### Work instructions
Give the records below again, word for word. No pictures belong in the copy.

┄┄┄┄┄┄

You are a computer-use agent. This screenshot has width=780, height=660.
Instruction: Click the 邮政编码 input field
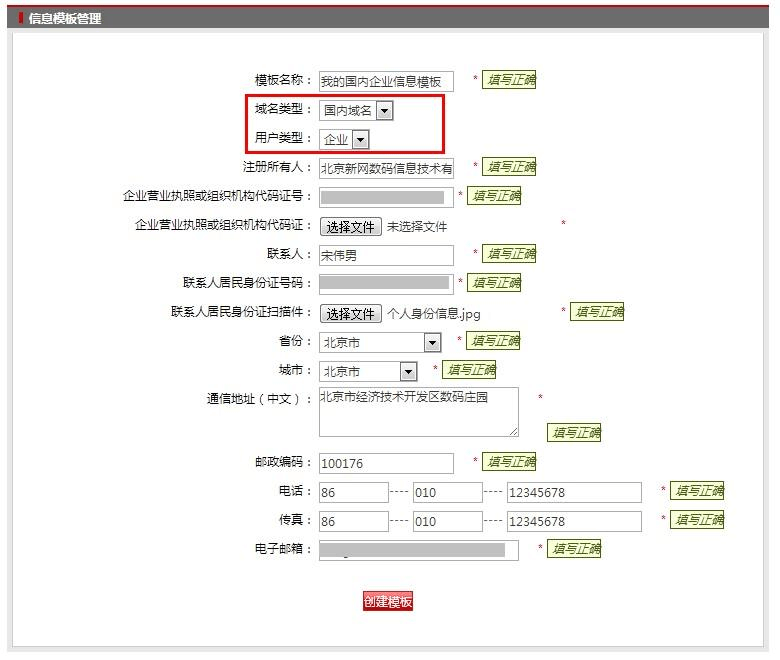pos(386,464)
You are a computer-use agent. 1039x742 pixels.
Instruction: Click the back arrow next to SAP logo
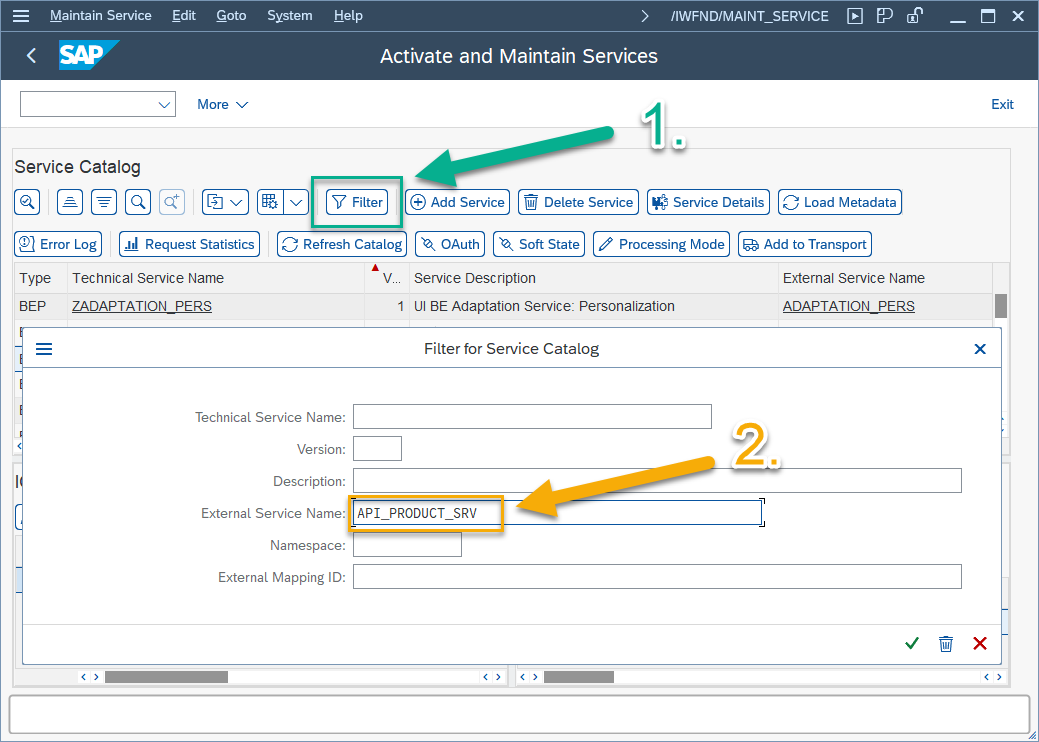click(30, 55)
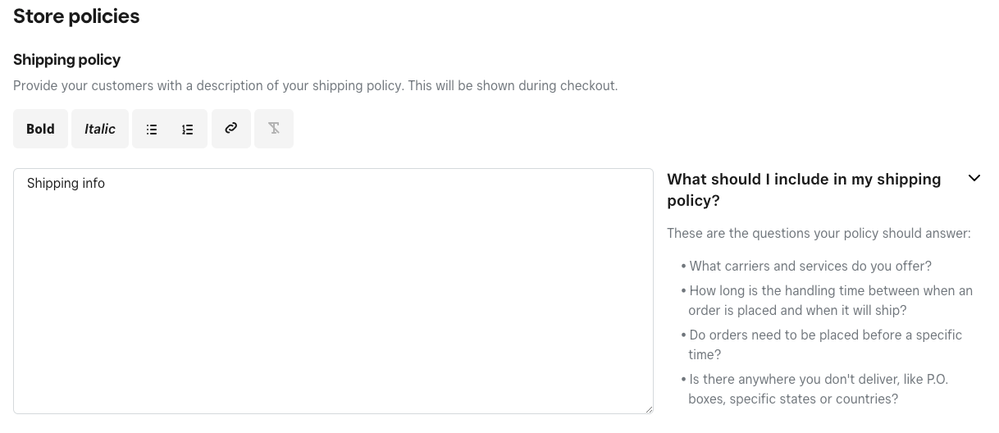Click the carriers and services question

tap(810, 266)

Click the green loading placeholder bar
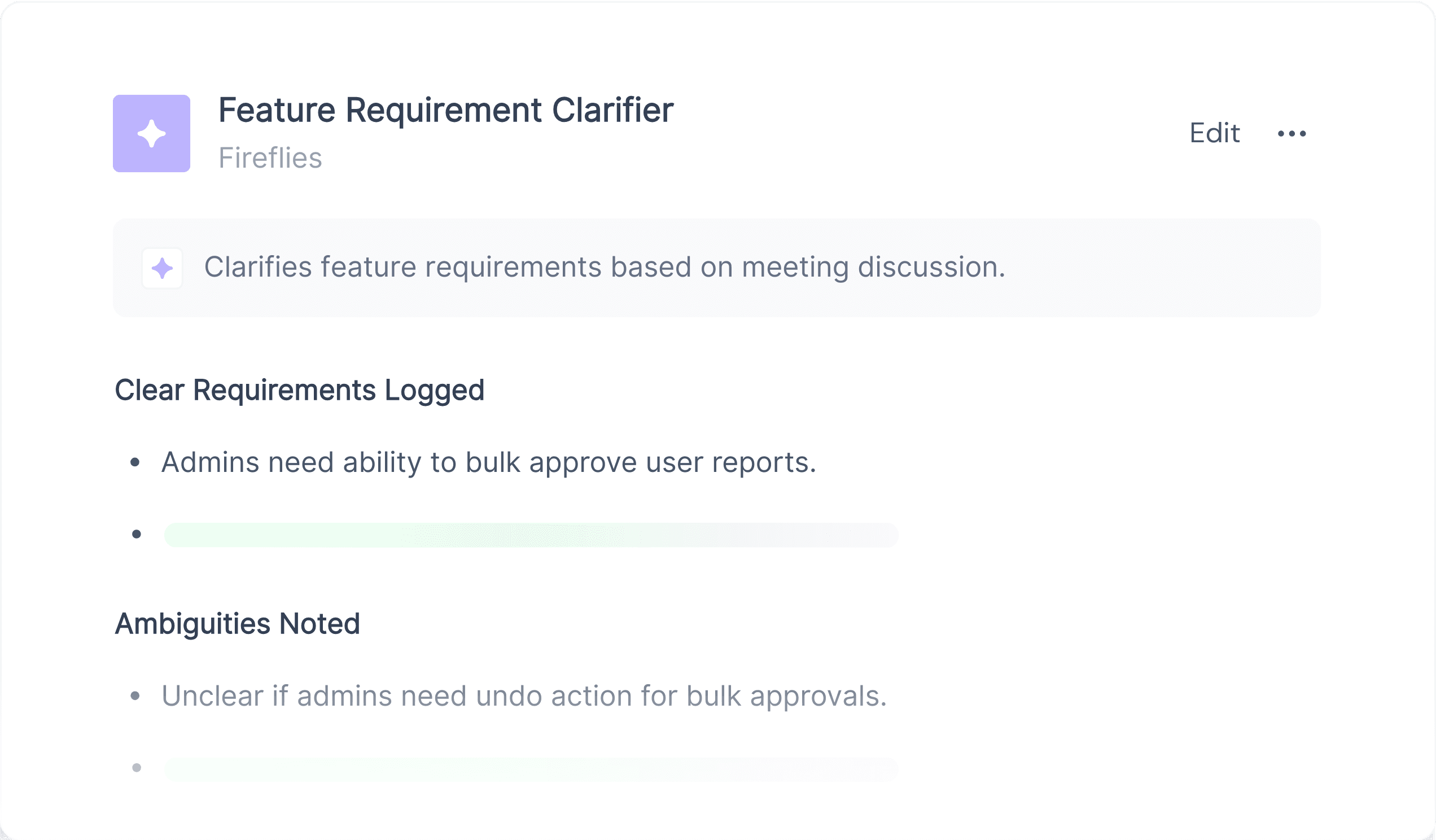[x=531, y=535]
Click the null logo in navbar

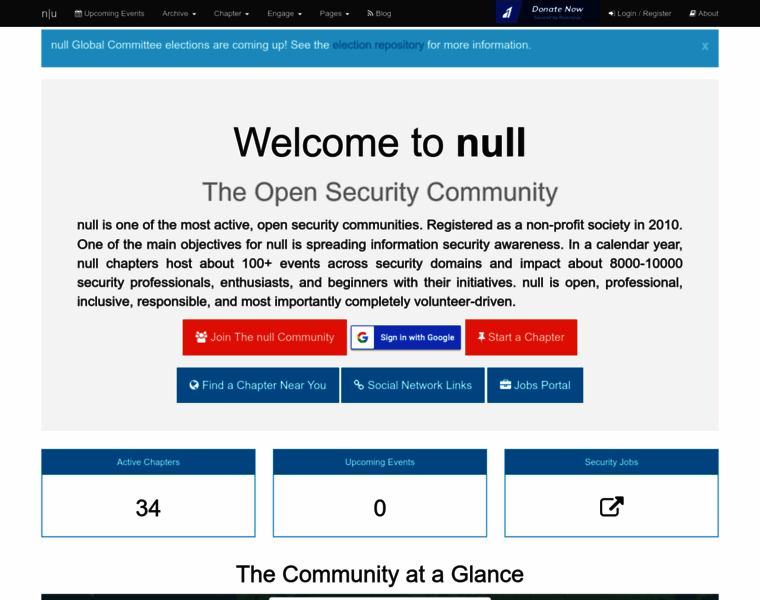[x=49, y=13]
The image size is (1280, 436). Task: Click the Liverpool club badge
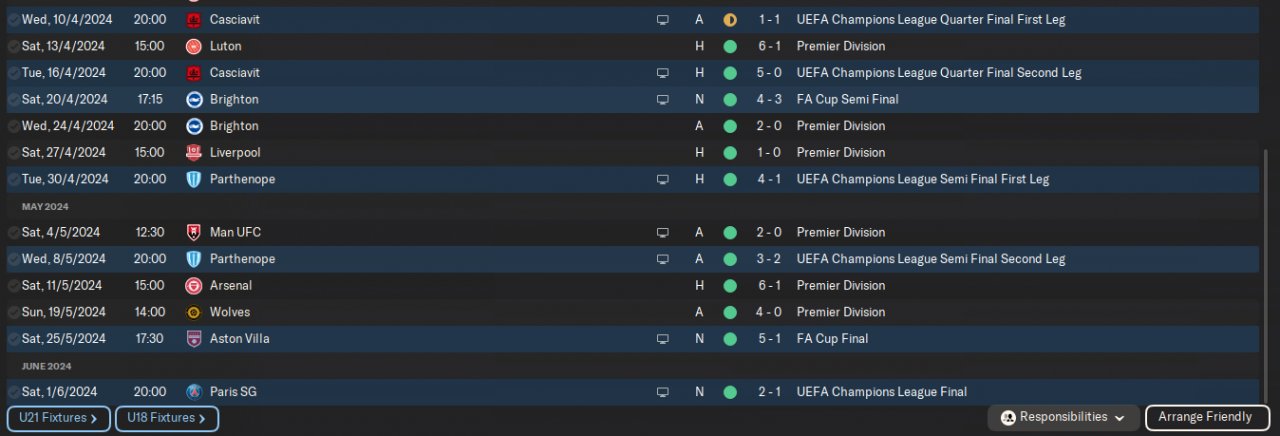click(x=194, y=153)
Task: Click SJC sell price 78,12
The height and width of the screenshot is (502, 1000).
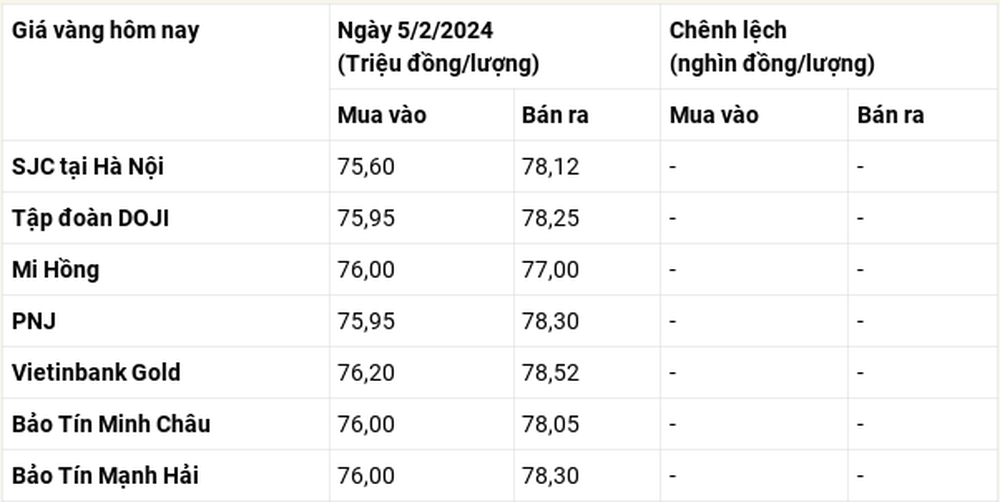Action: 550,167
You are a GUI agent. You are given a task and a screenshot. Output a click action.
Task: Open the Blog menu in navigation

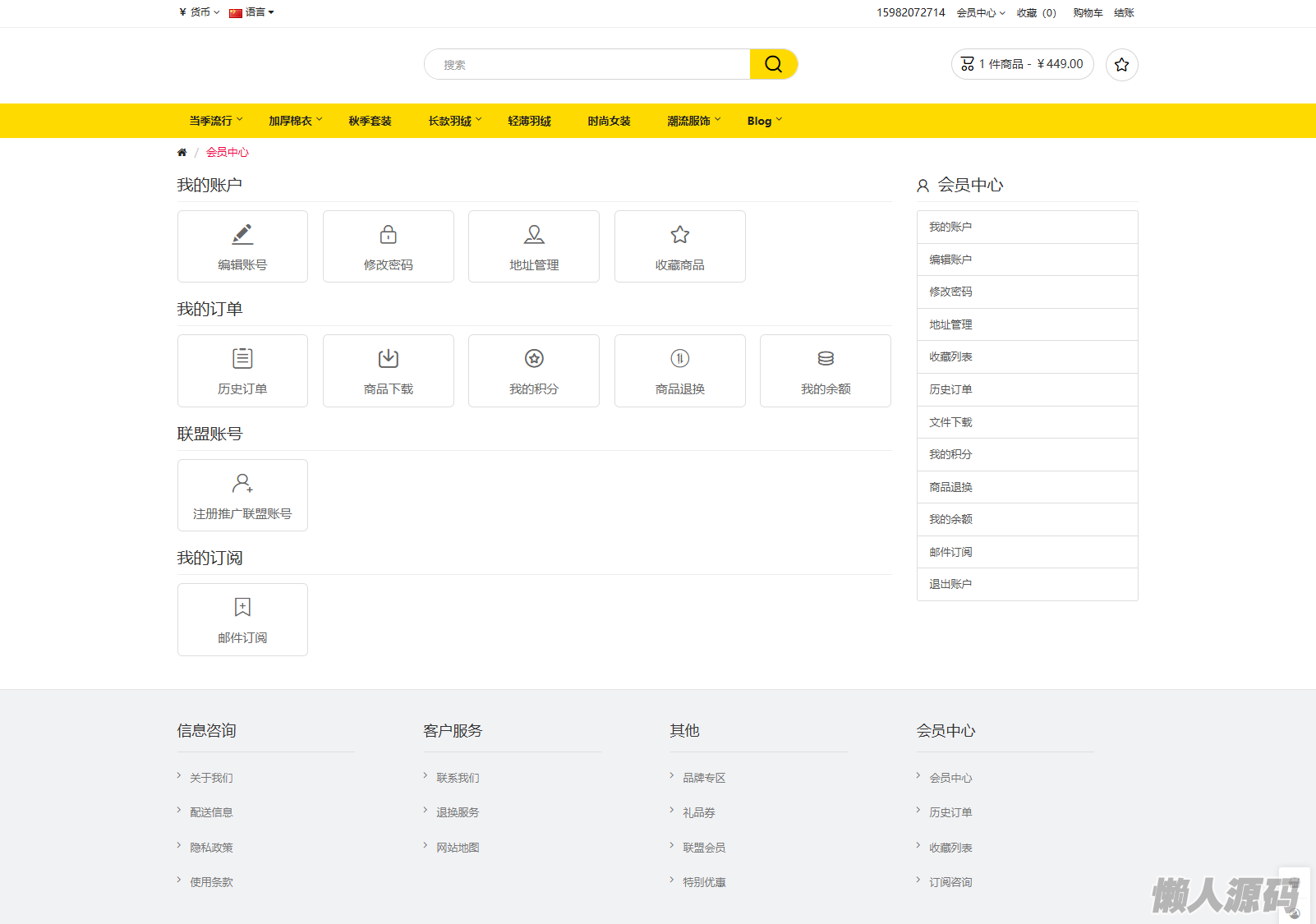coord(764,121)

┄┄┄┄┄┄

### Result of the exercise
You are a computer-use agent. This screenshot has width=780, height=660.
Instruction: Click the 邮政编码 input field
pos(386,464)
You are a computer-use agent. 1039x742 pixels.
Instruction: Click the back arrow next to SAP logo
click(30, 55)
Click the carriers and services question

tap(810, 266)

Click the green loading placeholder bar
[x=531, y=535]
Click the null logo in navbar

[x=49, y=13]
The image size is (1280, 436). Task: Click the Liverpool club badge
click(x=194, y=153)
Task: Click SJC sell price 78,12
The height and width of the screenshot is (502, 1000).
Action: 550,167
You are a GUI agent. You are given a task and a screenshot. Output a click action.
Task: Open the Blog menu in navigation

coord(764,121)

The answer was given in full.